[start]
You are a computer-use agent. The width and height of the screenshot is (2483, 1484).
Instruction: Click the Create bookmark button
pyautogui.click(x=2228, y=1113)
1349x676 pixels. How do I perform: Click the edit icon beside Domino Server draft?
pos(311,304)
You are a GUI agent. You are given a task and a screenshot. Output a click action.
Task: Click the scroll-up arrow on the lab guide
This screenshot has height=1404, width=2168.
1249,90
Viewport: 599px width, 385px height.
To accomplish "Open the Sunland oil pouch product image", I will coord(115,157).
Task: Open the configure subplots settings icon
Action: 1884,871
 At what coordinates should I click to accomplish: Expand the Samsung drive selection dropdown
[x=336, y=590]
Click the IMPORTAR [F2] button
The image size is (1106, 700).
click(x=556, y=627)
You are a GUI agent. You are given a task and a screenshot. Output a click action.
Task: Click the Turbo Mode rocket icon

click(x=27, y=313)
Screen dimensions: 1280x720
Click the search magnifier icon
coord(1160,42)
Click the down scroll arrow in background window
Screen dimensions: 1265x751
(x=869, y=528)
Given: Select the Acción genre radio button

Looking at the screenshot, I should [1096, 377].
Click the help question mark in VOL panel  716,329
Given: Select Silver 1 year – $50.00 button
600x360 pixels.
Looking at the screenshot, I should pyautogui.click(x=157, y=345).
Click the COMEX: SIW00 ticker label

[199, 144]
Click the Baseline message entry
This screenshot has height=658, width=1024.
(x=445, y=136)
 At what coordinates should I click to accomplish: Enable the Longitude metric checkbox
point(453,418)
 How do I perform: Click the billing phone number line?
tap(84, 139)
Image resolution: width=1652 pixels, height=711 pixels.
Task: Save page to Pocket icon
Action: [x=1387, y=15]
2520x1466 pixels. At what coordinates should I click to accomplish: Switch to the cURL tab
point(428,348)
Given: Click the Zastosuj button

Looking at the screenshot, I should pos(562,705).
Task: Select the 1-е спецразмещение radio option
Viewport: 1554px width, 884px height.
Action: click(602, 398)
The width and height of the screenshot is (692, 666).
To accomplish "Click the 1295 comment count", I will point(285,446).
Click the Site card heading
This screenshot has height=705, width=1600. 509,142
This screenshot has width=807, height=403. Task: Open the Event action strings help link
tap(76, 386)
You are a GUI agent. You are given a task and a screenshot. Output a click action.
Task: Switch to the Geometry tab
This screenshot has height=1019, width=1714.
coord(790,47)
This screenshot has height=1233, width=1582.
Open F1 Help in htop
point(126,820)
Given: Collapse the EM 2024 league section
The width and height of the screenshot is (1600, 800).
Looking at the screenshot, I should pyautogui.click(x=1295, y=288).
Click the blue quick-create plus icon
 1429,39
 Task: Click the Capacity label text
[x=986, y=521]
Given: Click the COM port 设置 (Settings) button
[end]
■ **What the exercise asks**
Rewrite the lines from the start of the lines through the line containing "pos(311,304)", including both ends and keeping the requests. Multiply each coordinate in the answers by 0.3 and round to whole numbers, with halves rounded up.

■ **Answer to the problem**
You are a computer-use agent. The width and height of the screenshot is (2483, 1484).
Instruction: Click the Create bookmark button
pyautogui.click(x=668, y=334)
1349x676 pixels. How do I perform: Click the edit icon beside Domino Server draft?
pos(93,91)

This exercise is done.